(Data records)
## Begin
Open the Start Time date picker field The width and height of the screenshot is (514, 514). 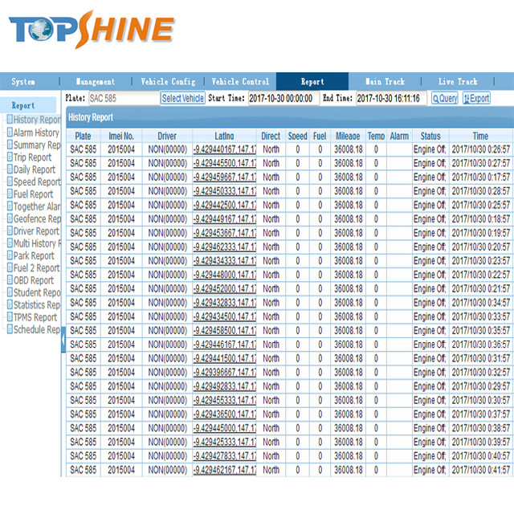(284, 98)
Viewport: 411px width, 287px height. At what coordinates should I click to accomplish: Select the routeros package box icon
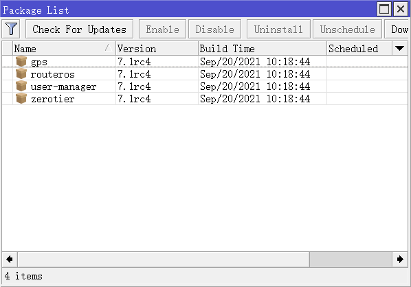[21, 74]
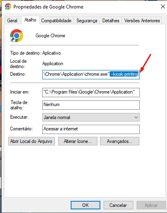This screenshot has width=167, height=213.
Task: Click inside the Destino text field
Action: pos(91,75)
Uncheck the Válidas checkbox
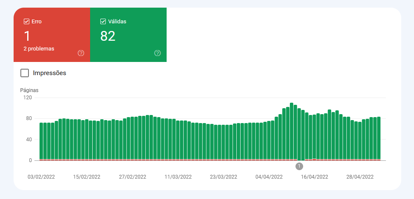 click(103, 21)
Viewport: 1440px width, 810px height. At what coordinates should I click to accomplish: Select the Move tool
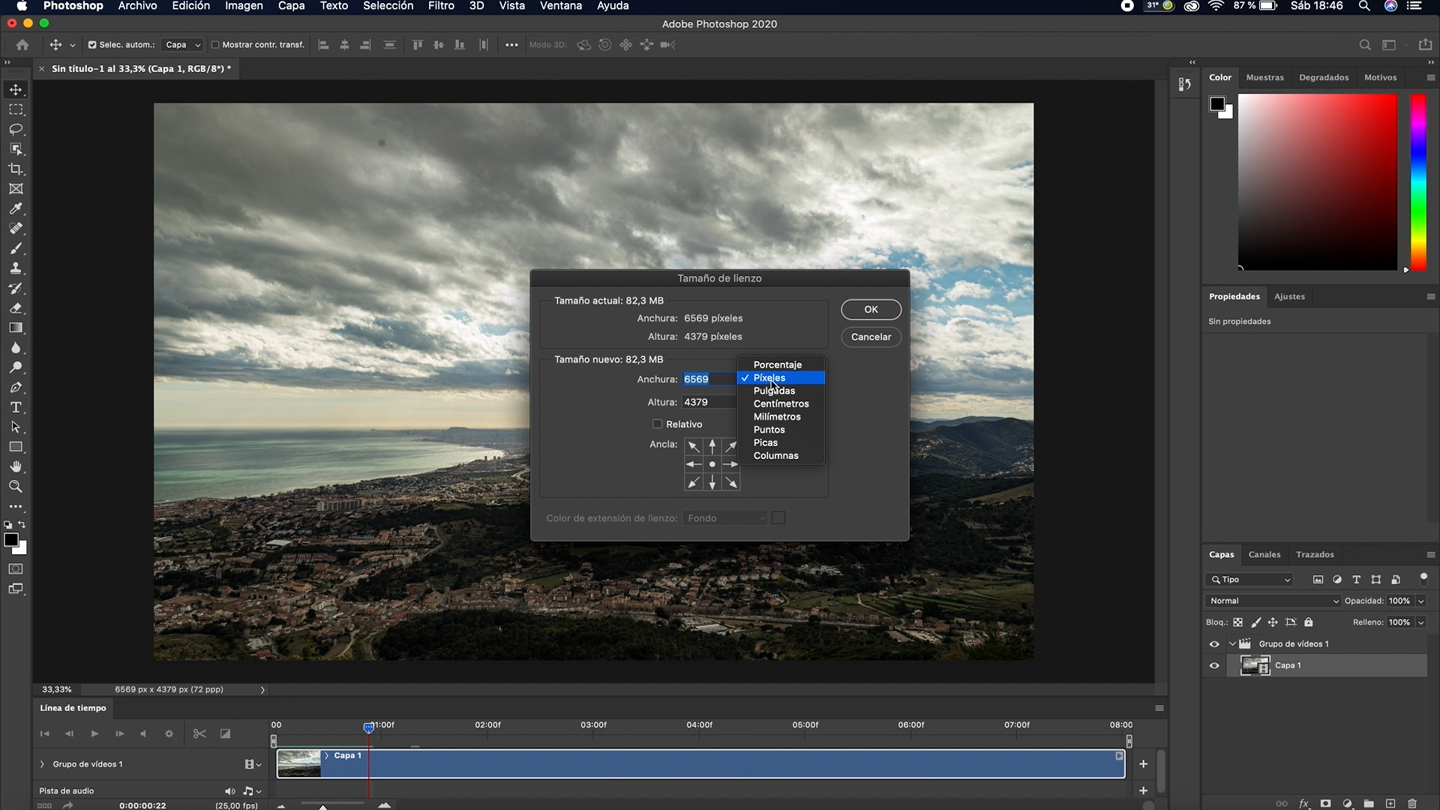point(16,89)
## End
| PROBLEM REQUIREMENTS |
Can you render the rows above as a JSON list of strings, one string per line with blank lines dropped, starting with the line that contains "Uncheck the Válidas checkbox" and going on through the end of the rows? Leave the pictures out of your answer.

| WRITTEN SOLUTION |
[
  "Uncheck the Válidas checkbox",
  " click(103, 21)",
  "Viewport: 1440px width, 810px height. At what coordinates should I click to accomplish: Select the Move tool",
  "point(16,89)"
]